Given task 1
In the Jira issue HDDS-4552, which project is the issue filed under?
Given task 2
Extend the HDDS-4552 Jira issue text from the point where it stops.

Start of Given text

You are viewing a plain text version of this content. The canonical link for it is here.
Posted to issues@ozone.apache.org by "Hanisha Koneru (Jira)" <ji...@apache.org> on 2020/12/04 23:50:00 UTC

[jira] [Created] (HDDS-4552) Read data from chunk into ByteBuffer[] instead of single ByteBuffer

Hanisha Koneru created HDDS-4552:
------------------------------------

             Summary: Read data from chunk into ByteBuffer[] instead of single ByteBuffer
                 Key: HDDS-4552
                 URL: https://issues.apache.org/jira/browse/HDDS-4552
             Project: Hadoop Distributed Data Store
          Issue Type: Improvement
            Reporter: Hanisha Koneru


When a ReadChunk operation is performed, all the data to be read from one chunk is read into a single ByteBuffer. 
{code:java}
#ChunkUtils#readData()

End of Given text
Start of Dataset section

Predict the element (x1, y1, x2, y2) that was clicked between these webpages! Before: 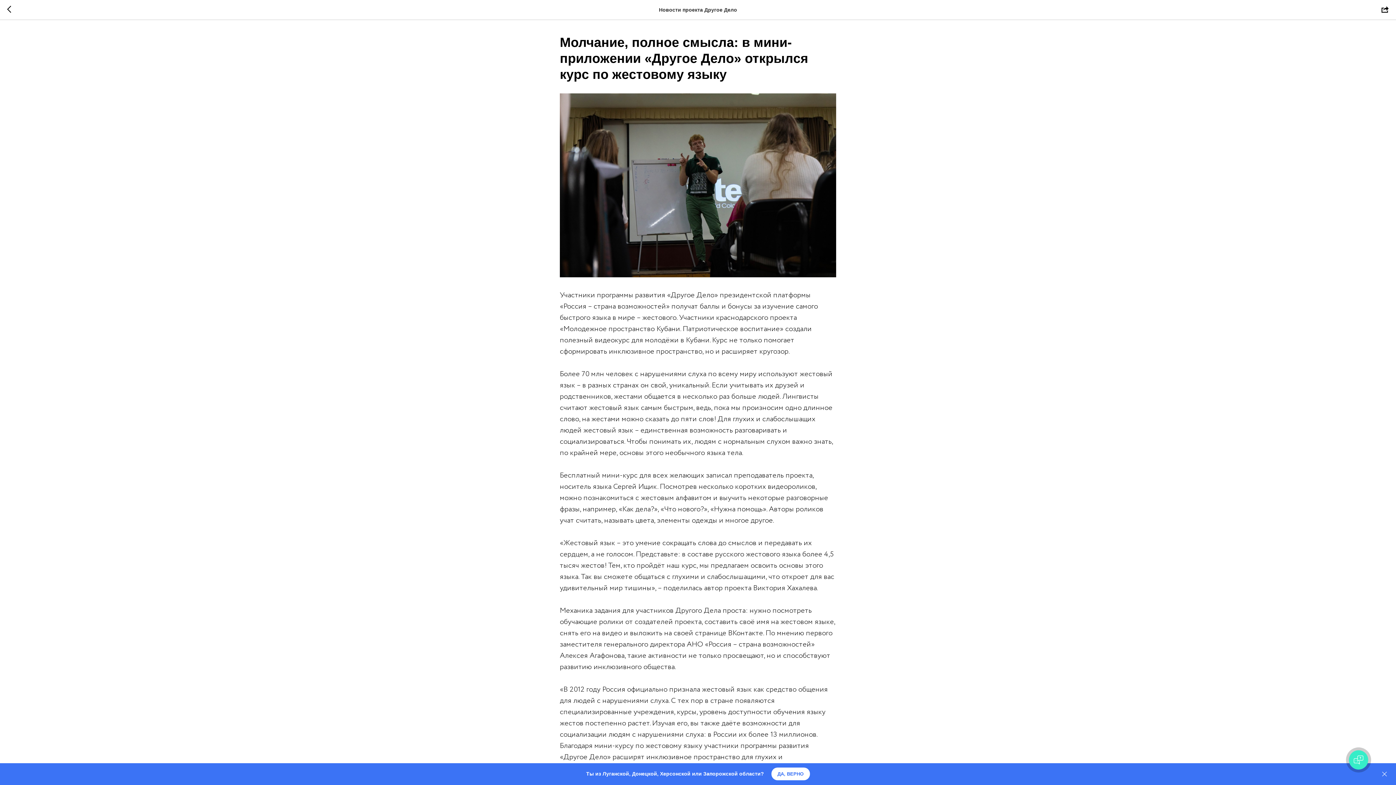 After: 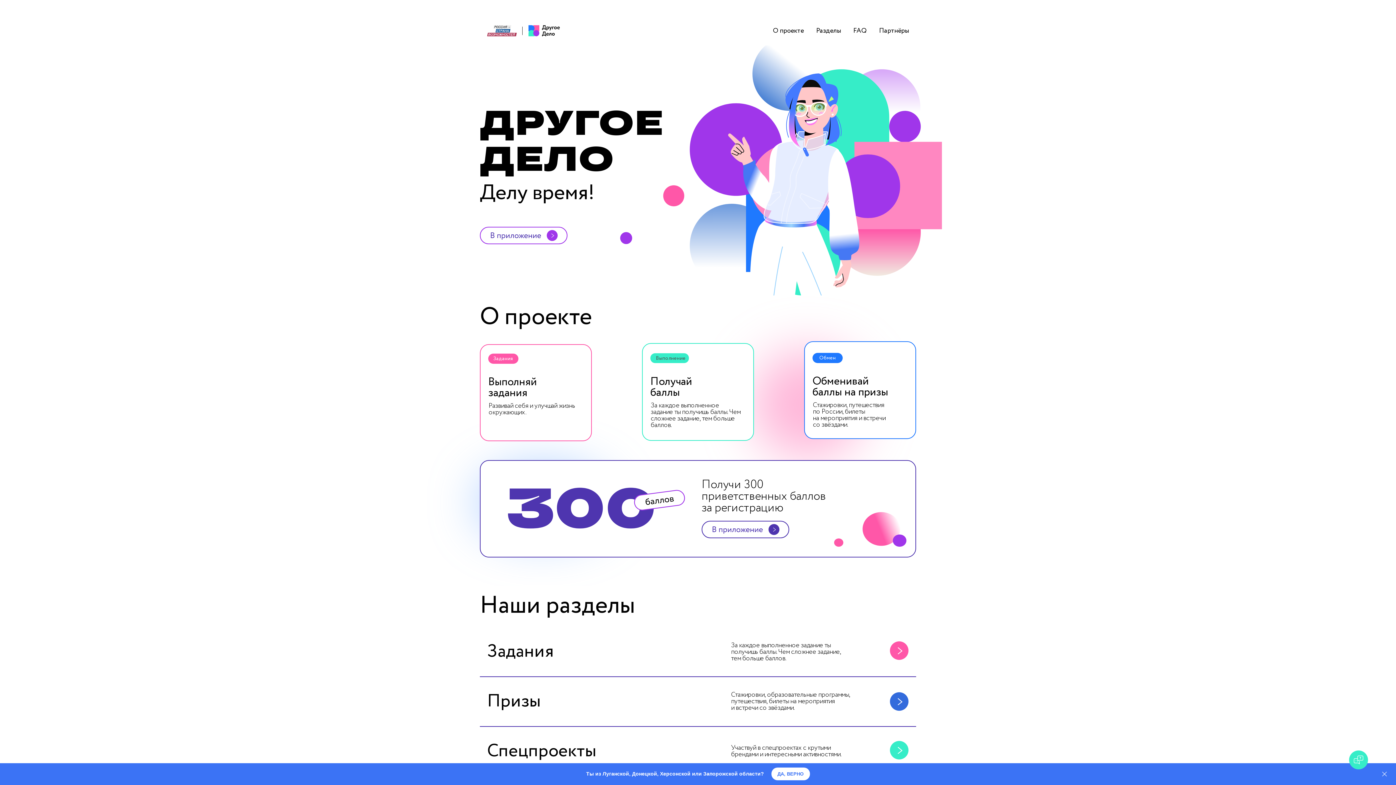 Action: bbox: (7, 5, 15, 14)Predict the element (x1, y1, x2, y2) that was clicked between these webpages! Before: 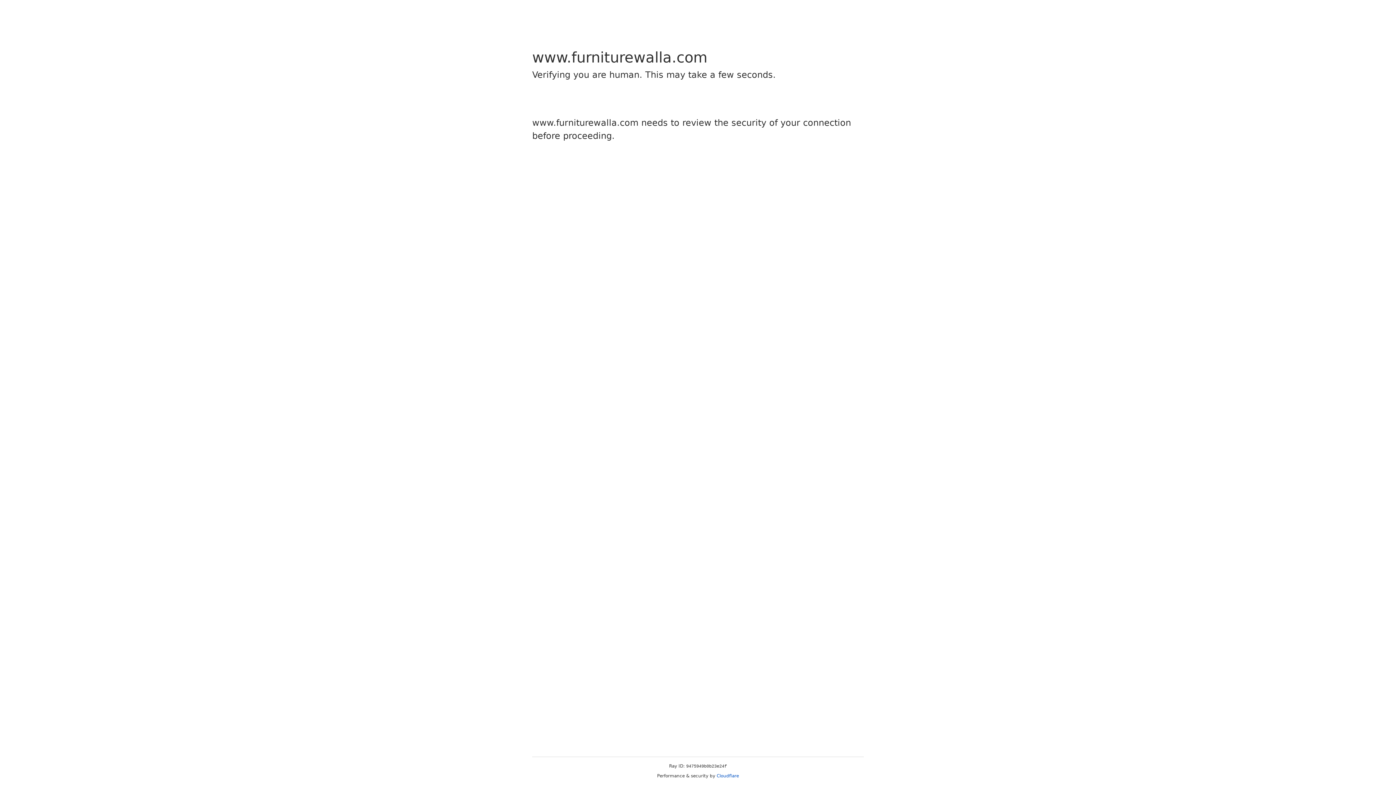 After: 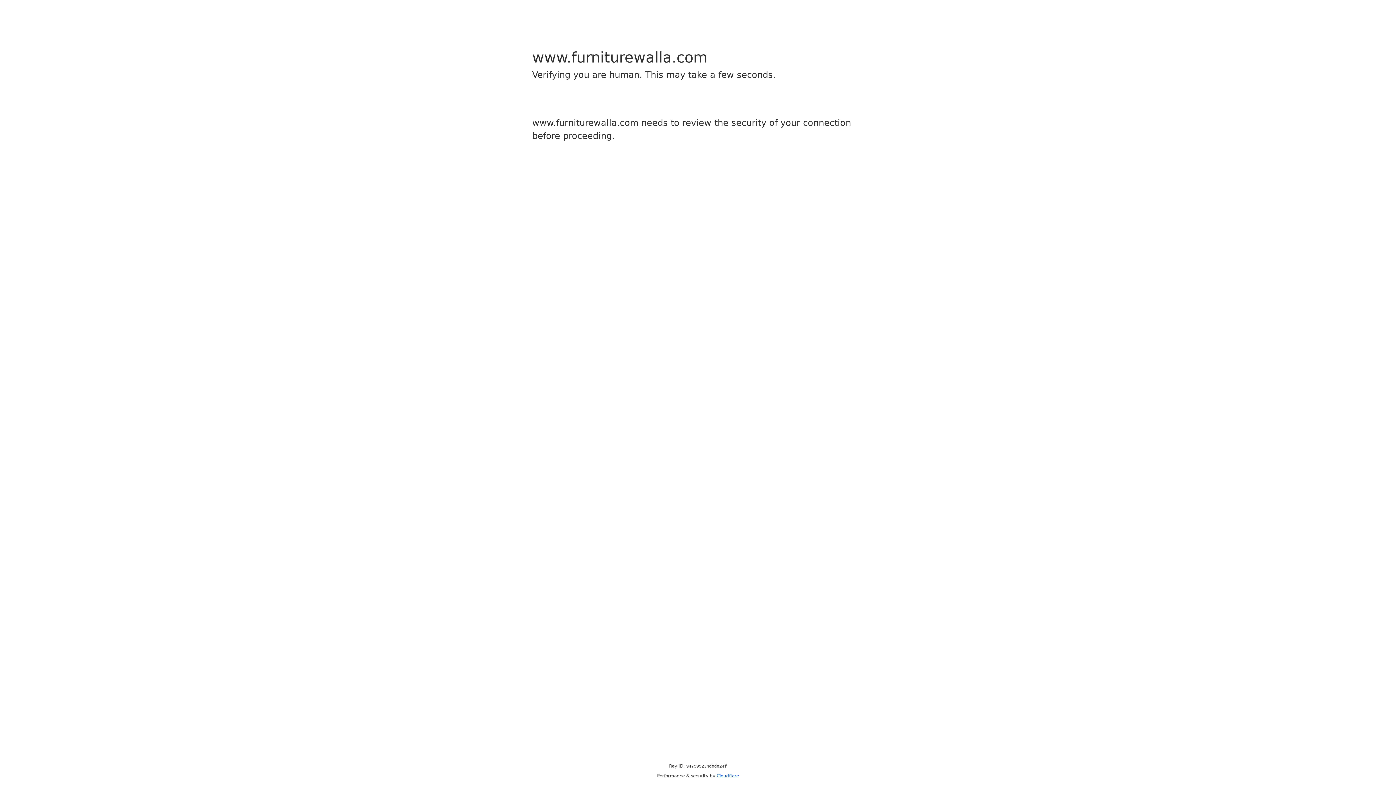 Action: bbox: (716, 773, 739, 778) label: CloudflarePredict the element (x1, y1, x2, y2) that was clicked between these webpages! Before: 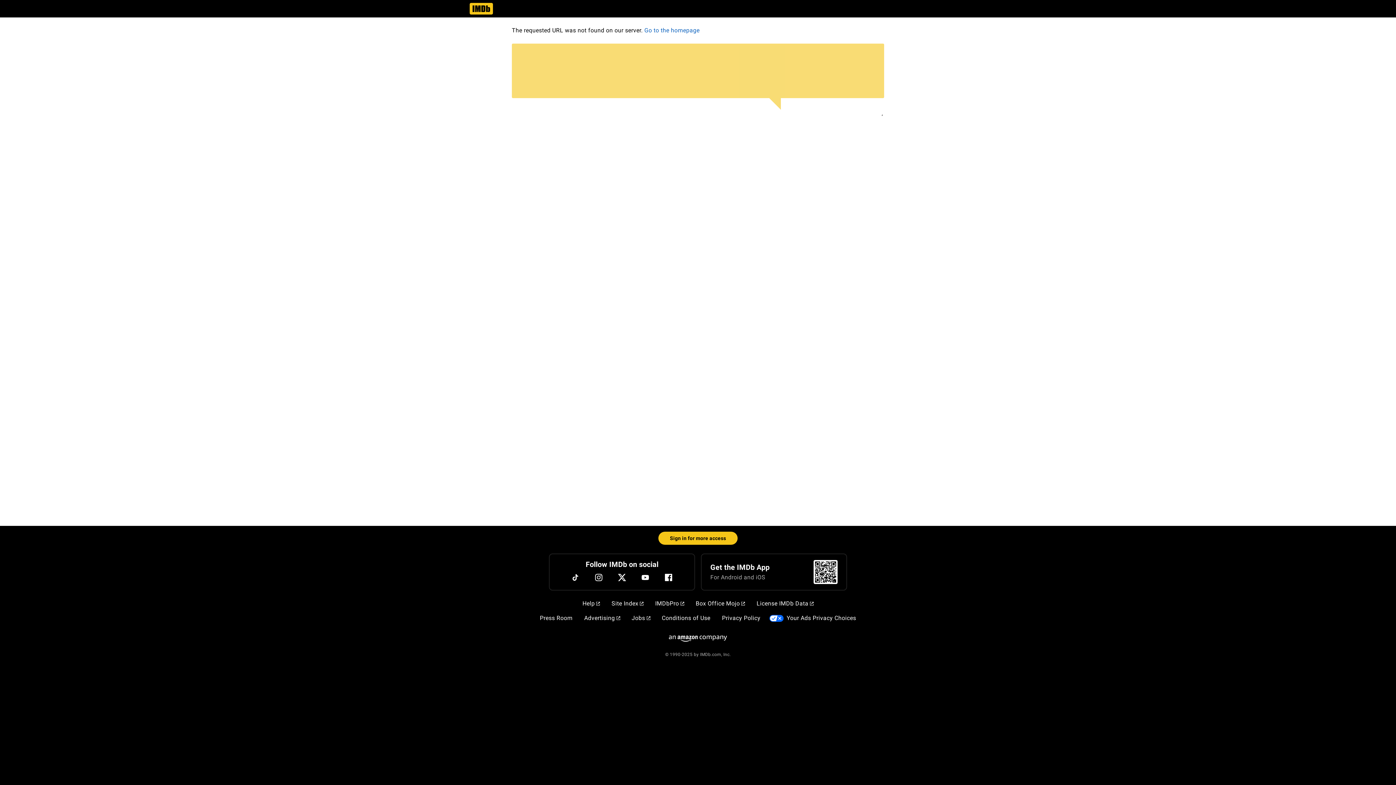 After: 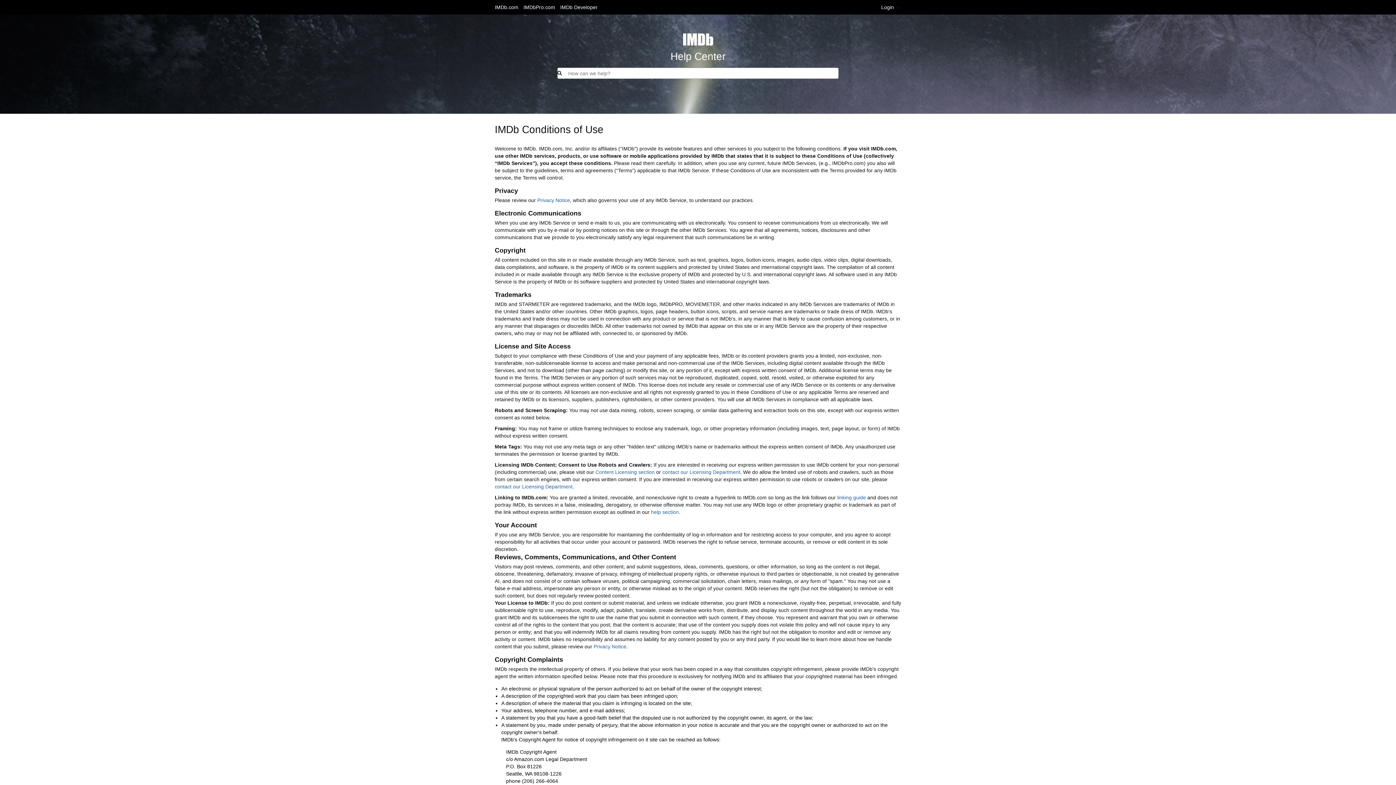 Action: bbox: (659, 611, 713, 625) label: Conditions of Use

End of Dataset section

Task output 1
Hadoop Distributed Data Store

Task output 2
public static void readData(File file, ByteBuffer buf,
    long offset, long len, VolumeIOStats volumeIOStats)
    throws StorageContainerException {
  .....
  try {
    bytesRead = processFileExclusively(path, () -> {
      try (FileChannel channel = open(path, READ_OPTIONS, NO_ATTRIBUTES);
           FileLock ignored = channel.lock(offset, len, true)) {

        return channel.read(buf, offset);
      } catch (IOException e) {
        throw new UncheckedIOException(e);
      }
    });
  } catch (UncheckedIOException e) {
    throw wrapInStorageContainerException(e.getCause());
  }
  .....
  .....{code}
This Jira proposes to read the data from the channel and put it into an array of ByteBuffers each with a set capacity. This capacity can be configurable. 

This would help with optimizing Ozone InputStreams in terms of cached memory. Currently, data in ChunkInputStream is cached till either the stream is closed or the chunk EOF is reached. This sometimes leads to upto 4MB (default ChunkSize) of data being cached in memory per ChunkInputStream.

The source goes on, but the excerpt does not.